Zhenwei Luo1,2,3 , Fengyun Ni1 , Qinghua Wang 4 & Jianpeng Ma 1,2,3
1 Multiscale Research Institute of Complex Systems, Fudan University, Shanghai, China. 2 Zhangjiang Fudan International Innovation Center, Fudan University, Shanghai, China. 3 Shanghai AI Laboratory, Shanghai, China. 4 Center for Biomolecular Innovation, Harcam Biomedicines, Shanghai, China.

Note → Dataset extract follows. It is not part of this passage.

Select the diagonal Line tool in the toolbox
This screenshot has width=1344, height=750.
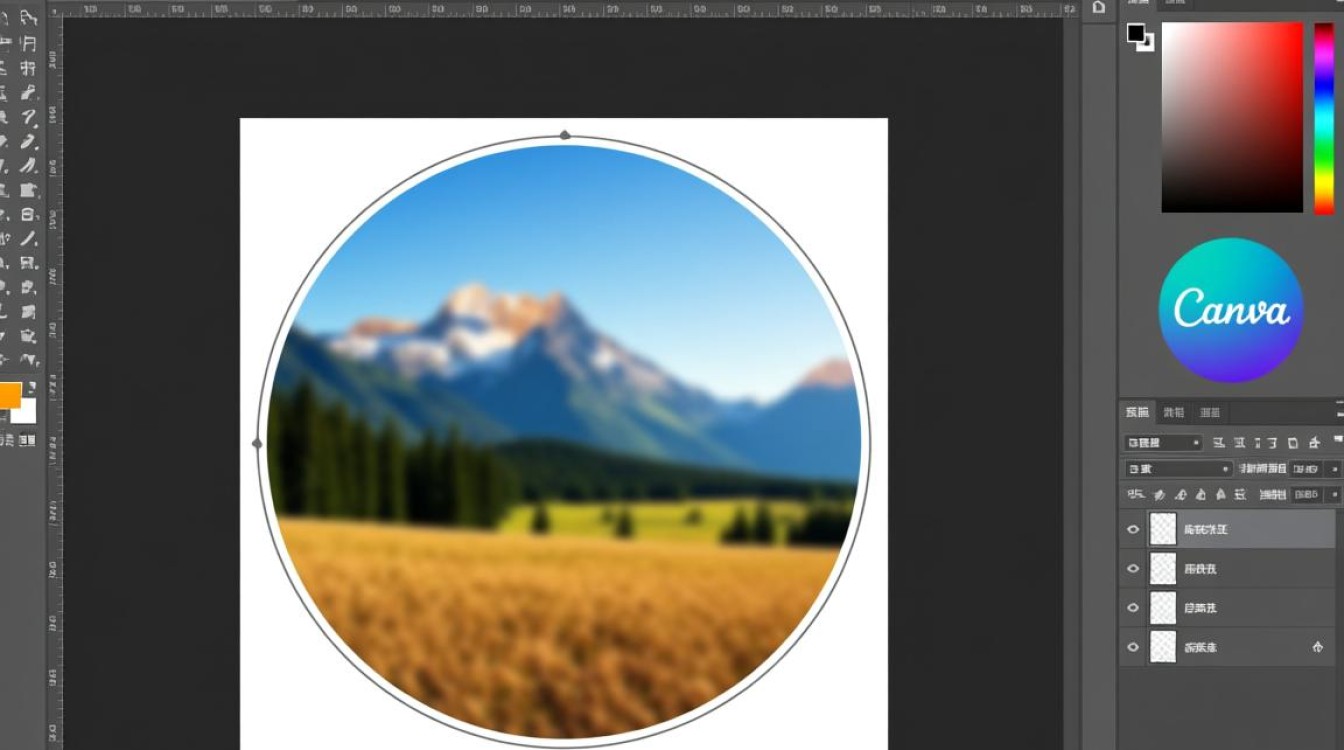[29, 239]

Cryo-electron microscopy (cryo-EM) captures snapshots of dynamic macromolecules, collectively illustrating the involved structural landscapes. This provides an exciting opportunity to explore the structural variations of macromolecules under study. However, traditional cryo-EM single-particle analysis often yields static structures. Here we describe OPUS-DSD, an algorithm capable of efficiently reconstructing the structural landscape embedded in cryo-EM data. OPUS-DSD uses a three-dimensional convolutional encoder–decoder architecture trained with cryo-EM images, thereby encoding structural variations into a smooth and easily analyzable low-dimension space. This space can be traversed to reconstruct continuous dynamics or clustered to identify distinct conformations. OPUS-DSD can offer meaningful insights into the structural variations of macromolecules, filling in the gaps left by traditional cryo-EM structural determination, and potentially improves the reconstruction resolution by reliably clustering similar particles within the dataset. These functionalities are especially relevant to the study of highly dynamic biological systems. OPUS-DSD is available at https://github.com/alncat/opusDSD.